### What is expected
Will you set down the passage of the article on software project failure from "There are several" to "in this discipline.", word for word?

[BEGIN Article]

RESEARCH shows that most software projects fail because they are either over budget, take much more time than planned, do not deliver expected business value or are cancelled for a variety of reasons.

It is true that software is inherently intangible in nature, so clients struggle to keep track of progress and vendors find it hard to show concrete results, especially since the business value delivered to the client is not visible until the implementation is complete.

Taking these factors into account, it is even more important to understand the dynamics of these projects.

There are several common reasons why such projects fail:


Poor project management

It should be self-evident that projects are run by project managers. This is, in fact, not always the case: Some projects have no project manager and some are run by consultants or others with no formal training in this discipline.

For a project to be successful, it is imperative that it has someone in charge with expertise in planning, tracking, problem-solving and status reporting. In addition, the project manager must be familiar with issue, risk, resource, procurement, quality, time and cost management.

Understanding and monitoring closely the financials of a project are necessary to ensure a healthy profit margin. A tall order indeed. But that underlines the requirement for a professional project manager with adequate training and experience.


Unclear scope, uncontrolled change

Projects are planned based on certain assumptions. The work effort and duration depend primarily on what functionality is to be delivered. Failure to define the deliverables to be produced in sufficient detail leads to disagreements with the client regarding the interpretation of the project scope.

[END Article]
[BEGIN Record list]

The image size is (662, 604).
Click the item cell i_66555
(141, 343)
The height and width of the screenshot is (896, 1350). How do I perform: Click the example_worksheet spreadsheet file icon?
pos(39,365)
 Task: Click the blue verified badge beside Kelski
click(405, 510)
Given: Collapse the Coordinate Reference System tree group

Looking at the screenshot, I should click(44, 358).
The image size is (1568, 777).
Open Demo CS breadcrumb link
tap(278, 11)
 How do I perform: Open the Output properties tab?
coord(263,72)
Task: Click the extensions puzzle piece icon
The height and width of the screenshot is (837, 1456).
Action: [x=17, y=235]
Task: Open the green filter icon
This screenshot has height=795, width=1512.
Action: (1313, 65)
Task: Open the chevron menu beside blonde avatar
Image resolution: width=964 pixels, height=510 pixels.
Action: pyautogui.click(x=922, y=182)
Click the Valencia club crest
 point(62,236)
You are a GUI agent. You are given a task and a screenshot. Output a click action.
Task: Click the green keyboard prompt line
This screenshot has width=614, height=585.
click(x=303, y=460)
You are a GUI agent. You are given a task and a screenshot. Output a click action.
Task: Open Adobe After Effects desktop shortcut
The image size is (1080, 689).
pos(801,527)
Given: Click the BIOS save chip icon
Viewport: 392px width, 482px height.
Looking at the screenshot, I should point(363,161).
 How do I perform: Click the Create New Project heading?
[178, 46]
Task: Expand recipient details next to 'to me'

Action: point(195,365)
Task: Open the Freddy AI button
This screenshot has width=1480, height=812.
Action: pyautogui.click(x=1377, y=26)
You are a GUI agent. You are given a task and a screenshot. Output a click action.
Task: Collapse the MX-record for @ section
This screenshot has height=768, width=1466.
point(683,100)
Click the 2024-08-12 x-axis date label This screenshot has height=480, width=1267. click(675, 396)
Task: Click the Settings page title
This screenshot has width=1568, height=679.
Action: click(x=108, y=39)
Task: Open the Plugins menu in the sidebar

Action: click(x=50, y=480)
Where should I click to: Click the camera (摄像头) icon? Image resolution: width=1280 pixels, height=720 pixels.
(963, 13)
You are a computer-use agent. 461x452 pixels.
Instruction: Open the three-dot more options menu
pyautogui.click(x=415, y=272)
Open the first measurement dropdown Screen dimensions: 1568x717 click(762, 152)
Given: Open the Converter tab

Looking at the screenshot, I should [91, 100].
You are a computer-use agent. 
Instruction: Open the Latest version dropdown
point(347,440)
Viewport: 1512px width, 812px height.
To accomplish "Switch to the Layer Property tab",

[END Record list]

### Solution
There are several common reasons why such projects fail:


Poor project management

It should be self-evident that projects are run by project managers. This is, in fact, not always the case: Some projects have no project manager and some are run by consultants or others with no formal training in this discipline.